When playing helps build resilience in Mali
10 April 2014

This article was first published on the social reporting blog of the International Fund for Agricultural Development (IFAD), a specialized UN agency and Climate Centre partner

I have just returned from the Mali Enhancing Agricultural Productivity/Adaptation for Smallholder Agriculture (PAPAM/ASAP)project.

It was officially launched on 20 March in Bamako, in the presence of the Minister of Environment and the Minister of Livestock and Fisheries.

There was a formal launch following three days of an intense technical workshop involving the newly recruited project team that will be deployed in the Bamako, Sikasso and Kayes regions.
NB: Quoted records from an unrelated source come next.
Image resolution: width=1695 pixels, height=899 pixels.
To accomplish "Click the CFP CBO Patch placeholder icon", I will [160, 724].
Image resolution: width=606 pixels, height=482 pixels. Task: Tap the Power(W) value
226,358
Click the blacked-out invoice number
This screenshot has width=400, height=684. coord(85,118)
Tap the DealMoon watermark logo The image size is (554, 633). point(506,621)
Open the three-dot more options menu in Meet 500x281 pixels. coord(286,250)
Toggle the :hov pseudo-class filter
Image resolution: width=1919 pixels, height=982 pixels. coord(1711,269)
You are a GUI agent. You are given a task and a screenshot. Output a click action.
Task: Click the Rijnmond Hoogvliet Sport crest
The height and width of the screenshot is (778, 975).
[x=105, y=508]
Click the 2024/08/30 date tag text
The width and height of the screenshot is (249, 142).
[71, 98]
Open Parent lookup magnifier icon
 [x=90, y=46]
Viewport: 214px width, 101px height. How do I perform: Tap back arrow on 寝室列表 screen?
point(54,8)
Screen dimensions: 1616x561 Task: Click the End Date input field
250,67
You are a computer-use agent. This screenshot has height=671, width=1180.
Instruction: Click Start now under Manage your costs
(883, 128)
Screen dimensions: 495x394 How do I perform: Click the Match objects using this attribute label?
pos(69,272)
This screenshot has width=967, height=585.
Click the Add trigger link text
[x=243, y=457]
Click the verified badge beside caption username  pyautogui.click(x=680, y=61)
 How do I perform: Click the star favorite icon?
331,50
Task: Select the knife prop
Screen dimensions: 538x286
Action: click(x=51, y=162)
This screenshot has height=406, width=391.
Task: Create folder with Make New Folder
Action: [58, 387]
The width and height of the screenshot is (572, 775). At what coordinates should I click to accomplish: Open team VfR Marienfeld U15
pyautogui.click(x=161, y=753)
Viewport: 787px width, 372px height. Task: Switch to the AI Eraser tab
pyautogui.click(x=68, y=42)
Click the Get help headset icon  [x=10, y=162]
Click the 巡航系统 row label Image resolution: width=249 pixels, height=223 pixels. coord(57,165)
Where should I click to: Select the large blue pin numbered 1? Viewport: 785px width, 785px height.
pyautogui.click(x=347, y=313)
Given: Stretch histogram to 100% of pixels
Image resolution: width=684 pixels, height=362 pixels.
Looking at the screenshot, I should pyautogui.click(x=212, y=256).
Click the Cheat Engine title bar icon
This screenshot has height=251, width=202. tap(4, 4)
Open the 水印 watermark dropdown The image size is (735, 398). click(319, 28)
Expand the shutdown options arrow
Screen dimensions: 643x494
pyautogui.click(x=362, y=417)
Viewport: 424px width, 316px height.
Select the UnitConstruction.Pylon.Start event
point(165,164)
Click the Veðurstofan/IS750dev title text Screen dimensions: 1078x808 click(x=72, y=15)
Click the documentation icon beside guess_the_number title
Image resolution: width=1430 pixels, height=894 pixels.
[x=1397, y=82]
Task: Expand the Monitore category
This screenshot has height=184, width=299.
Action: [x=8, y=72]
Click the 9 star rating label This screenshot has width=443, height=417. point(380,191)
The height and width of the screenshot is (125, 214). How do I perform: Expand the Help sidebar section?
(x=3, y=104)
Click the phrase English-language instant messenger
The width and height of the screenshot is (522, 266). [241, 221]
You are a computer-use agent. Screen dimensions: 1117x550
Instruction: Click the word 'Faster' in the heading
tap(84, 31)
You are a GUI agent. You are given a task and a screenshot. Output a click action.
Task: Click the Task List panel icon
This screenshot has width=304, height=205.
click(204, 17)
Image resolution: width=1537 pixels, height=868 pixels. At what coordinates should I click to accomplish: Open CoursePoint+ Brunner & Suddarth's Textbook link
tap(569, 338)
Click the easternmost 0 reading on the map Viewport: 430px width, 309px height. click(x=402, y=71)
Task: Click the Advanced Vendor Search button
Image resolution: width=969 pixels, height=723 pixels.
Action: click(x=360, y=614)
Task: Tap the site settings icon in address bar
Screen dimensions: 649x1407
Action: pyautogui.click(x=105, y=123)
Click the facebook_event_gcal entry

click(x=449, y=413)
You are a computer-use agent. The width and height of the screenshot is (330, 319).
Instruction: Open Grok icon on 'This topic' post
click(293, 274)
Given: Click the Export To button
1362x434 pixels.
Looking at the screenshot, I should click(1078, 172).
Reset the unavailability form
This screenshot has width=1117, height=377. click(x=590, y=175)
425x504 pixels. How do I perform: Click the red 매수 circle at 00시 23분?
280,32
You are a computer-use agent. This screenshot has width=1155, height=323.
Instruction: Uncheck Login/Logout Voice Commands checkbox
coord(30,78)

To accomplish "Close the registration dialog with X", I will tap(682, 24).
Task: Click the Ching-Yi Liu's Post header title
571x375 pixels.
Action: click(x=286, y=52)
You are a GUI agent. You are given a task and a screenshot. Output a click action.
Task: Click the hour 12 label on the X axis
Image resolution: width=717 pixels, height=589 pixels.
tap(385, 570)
All key partners – Agence de l’Environnement et du Développement Durable, Mali Météo, Association des Agronomes et Vétérinaires Sans Frontières, Système d’Information Forestière – and an IFAD support team from West and Central Africa and Environment and Climate Divisions were present.

For the first time in an ASAP inception workshop, the Red Cross Climate Centre facilitated the use of climate games. The games helped the project team in understanding and taking ownership of the project’s goals and objectives.

Climate information

The game Paying for predictions was adapted to suit the Mali PAPAM/ASAP design concept.

Each participant represented a commune and sat with five others. Each table of five represented a region, for a total of five regions.

Participants had to cope with the cumulative effects of the rains in the entire region (whose intensity from was determined by the roll of one green dice) and the local rain in each commune (determined by the roll of a white dice).

They were also offered the opportunity to protect themselves both with disaster risk reduction actions such as tree planting, and with access to climate information. Both these actions will be implemented in the PAPAM/ASAP project.

During the political segment, the different introductory speeches, given from the perspective of Farmers’ Organizations or of the Minister of Environment, have been focusing on the harshness of climate impacts in Mali, that is suffering more and more from severe droughts coupled with heavy rains.

The IFAD representative’s opening speech illustrated the scaling up character of the ASAP project, which draws on IFAD experiences in Mali with participatory approaches, such as participatory mapping and vulnerability assessment, for the development of local plans.

Decisions

Within ASAP these approaches will be adopted at ecosystem level, to ensure that local development actions are coherent and build an effective resilience.

A simplified version of the climate game played during the technical segment was adopted for the political launch.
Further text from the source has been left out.